A couple of weeks ago, I posted the above on my Lifetime Loser Facebook page.
I was gently - and rightly - chastised by commenters for thinking that I suck.
Funny that "I suck" was my first reaction to an endeavor I hadn't done in quite a while. If a friend that posted that, I would have been one of the first to say, "Are you nuts? You haven't ridden in forever. Give yourself a break. You're a beginner."
Yet, did I extend that kindness and latitude to myself? Nope. I went straight to "You're terrible. You're doing a duathlon? In May? Are you high?"
I find it really hard to ditch those old feelings of "You can't do this" because for years, well, decades, that's exactly what I thought about most everything.

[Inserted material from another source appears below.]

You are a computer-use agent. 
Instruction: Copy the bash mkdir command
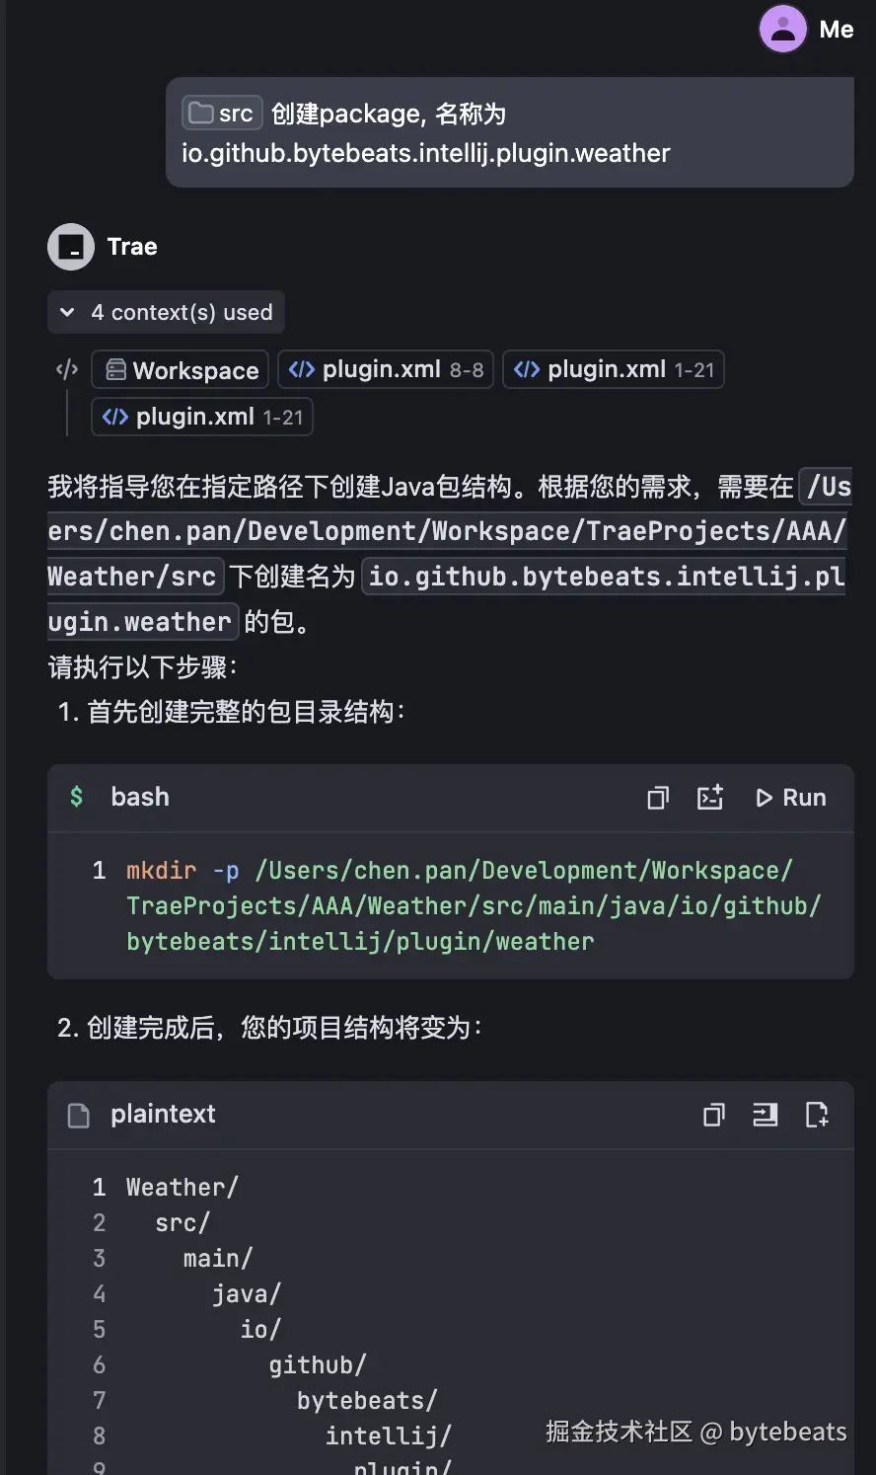click(658, 797)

I was firmly ensconced in my comfort zone and I was not budging, no way, no how.
I didn't want to try anything because I might fail or embarrass myself. And when you're overweight, you can feel like life is a daily reminder that you're a failure. The last thing you want to do is call attention to yourself by making a spectacle of yourself. I'll just sit over here, in the corner, in my tiny comfort zone, thanks. And, would you pass the chips?
When you're overweight, the world is full of "can't." One of the best things I learned while losing weight is that the world is actually full of can. You can do anything, you just have to give yourself the right time, equipment and instruction.

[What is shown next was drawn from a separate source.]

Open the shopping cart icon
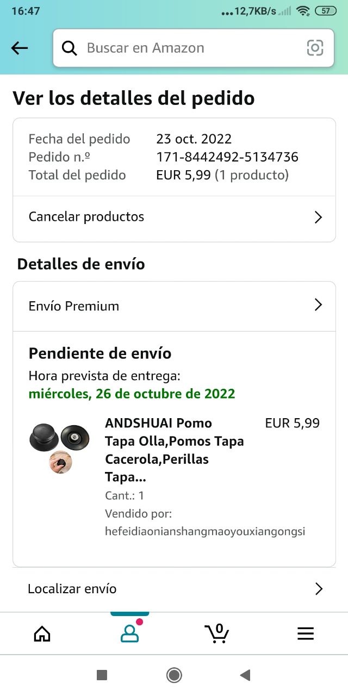Viewport: 348px width, 696px height. tap(217, 633)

You lose weight and you gain confidence. You starting dipping a toe outside of that comfort zone. Then you venture out a little farther. And you realize: No one is watching you, hoping you'll fail. It's all in your head.
So you start trying things and, yeah, you stink when you start because you're a beginner. Just harken back to any of my early posts on running and bootcamp and you'll see.
But, you just keep trying and, what do you know, you get better.
It's funny, I'm almost having the opposite problem these days. I've been running for a few years now and just passed my 2-year anniversary at bootcamp. (And, really, if you read this post, who'd have thought I'd still be doing it now?)
Anyway, I've been doing relatively the same thing for years and I'm comfortable in those environments. Cycling and swimming? Not so much. It's jolting to be thrown back into absolute beginner status, but thinking about it, it's wonderful.
First, it takes me down a peg or two in the whole ego department and that's good for me. It reminds me that just because I can run and do squats that doesn't signify I will kick ass right off the bat at every activity.
Most importantly, it has reminded me that true growth - the best growth - comes outside that comfort zone and just because my comfort zone is larger and more accomplished than before, that doesn't make hiding in it any more acceptable.